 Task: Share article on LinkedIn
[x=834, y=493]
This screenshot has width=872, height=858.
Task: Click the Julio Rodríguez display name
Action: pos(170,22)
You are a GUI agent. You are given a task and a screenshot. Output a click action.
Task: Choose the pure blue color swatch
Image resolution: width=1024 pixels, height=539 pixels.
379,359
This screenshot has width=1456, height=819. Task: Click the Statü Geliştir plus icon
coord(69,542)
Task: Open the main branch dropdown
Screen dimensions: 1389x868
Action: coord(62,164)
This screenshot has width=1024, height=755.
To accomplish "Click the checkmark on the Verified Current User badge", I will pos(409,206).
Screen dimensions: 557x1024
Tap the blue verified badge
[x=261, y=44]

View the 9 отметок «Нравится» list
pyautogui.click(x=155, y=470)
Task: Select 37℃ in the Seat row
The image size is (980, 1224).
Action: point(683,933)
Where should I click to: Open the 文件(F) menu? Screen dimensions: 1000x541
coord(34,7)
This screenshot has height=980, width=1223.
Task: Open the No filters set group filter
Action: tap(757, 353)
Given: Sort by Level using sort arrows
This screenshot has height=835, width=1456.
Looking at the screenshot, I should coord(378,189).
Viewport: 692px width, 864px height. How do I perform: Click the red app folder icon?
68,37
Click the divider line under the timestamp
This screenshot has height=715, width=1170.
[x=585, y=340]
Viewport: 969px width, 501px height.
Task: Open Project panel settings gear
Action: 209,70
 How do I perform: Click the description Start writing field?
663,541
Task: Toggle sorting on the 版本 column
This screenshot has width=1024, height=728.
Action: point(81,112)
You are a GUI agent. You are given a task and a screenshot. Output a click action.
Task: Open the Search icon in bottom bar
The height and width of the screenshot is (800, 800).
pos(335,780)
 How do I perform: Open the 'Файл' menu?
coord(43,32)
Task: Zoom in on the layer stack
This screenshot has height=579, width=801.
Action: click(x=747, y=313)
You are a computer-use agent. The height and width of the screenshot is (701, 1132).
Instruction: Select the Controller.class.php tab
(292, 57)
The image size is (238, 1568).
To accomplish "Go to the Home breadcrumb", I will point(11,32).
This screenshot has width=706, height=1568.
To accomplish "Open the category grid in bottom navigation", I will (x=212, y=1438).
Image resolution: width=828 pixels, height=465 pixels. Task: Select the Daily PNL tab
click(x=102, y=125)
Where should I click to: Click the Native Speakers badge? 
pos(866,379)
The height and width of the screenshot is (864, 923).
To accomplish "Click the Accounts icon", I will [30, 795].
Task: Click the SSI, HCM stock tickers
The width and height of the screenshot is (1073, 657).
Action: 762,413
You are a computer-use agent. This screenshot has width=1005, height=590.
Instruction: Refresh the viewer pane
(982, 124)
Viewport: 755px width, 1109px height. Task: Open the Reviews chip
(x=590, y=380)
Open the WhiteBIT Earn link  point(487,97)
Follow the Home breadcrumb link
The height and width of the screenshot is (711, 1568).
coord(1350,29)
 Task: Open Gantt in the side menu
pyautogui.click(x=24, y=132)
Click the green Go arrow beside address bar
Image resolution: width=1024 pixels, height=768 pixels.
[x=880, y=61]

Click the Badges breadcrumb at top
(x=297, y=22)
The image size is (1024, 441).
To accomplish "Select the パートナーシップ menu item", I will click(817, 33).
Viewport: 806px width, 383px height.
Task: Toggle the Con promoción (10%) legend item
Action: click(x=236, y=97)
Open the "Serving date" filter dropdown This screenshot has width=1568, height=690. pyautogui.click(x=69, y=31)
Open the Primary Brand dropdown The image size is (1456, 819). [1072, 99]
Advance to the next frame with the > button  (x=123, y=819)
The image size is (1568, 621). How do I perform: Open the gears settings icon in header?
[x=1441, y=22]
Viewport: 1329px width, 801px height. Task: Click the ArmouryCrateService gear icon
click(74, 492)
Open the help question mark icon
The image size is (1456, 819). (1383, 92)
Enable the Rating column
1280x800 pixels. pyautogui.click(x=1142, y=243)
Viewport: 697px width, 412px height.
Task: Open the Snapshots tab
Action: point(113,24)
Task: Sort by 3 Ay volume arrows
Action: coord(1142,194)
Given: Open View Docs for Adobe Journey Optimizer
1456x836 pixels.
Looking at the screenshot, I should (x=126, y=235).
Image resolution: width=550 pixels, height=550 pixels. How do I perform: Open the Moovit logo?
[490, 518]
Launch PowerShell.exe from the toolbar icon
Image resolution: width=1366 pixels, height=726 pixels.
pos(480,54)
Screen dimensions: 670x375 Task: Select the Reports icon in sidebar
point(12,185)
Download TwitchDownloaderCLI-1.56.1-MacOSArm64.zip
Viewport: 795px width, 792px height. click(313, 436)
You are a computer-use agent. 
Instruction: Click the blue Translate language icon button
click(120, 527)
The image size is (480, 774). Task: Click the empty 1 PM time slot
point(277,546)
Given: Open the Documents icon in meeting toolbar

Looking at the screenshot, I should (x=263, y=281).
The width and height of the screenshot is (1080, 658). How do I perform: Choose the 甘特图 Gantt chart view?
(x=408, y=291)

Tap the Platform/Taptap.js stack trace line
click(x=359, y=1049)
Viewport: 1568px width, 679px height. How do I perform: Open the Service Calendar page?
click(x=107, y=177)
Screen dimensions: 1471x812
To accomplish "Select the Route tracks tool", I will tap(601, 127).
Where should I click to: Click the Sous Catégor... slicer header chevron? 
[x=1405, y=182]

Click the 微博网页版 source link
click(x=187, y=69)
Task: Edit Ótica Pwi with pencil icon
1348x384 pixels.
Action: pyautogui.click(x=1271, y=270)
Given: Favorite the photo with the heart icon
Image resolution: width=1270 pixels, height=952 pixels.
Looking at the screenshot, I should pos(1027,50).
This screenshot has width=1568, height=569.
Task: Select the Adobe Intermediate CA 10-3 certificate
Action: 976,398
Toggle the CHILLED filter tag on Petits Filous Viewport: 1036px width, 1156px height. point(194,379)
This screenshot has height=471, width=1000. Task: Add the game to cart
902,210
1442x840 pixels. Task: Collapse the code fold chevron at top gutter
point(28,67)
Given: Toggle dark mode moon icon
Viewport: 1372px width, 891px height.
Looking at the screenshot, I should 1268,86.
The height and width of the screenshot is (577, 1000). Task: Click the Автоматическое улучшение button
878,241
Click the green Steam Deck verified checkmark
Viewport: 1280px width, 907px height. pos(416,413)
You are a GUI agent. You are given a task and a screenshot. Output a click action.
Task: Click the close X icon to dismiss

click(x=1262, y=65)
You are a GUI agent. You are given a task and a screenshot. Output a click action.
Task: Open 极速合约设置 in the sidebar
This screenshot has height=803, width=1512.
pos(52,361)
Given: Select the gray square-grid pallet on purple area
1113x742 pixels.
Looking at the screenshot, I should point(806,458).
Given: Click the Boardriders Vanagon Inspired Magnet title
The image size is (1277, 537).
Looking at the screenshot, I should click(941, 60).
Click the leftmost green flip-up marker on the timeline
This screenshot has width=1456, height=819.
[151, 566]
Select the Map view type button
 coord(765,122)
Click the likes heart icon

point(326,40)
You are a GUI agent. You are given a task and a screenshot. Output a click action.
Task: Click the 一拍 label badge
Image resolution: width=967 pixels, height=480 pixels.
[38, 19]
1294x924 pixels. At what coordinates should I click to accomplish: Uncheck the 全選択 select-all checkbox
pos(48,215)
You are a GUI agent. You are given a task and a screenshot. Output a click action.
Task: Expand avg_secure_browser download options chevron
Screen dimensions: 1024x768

**REQUIREMENTS:** Render the lines of the listing from the one containing "Click the 微博网页版 source link" through the one containing "Action: pyautogui.click(x=1271, y=270)", inclusive, as a numbered list with blank lines left out.

**ANSWER TO THE TASK:**
1. Click the 微博网页版 source link
2. click(x=187, y=69)
3. Task: Edit Ótica Pwi with pencil icon
4. 1348x384 pixels.
5. Action: pyautogui.click(x=1271, y=270)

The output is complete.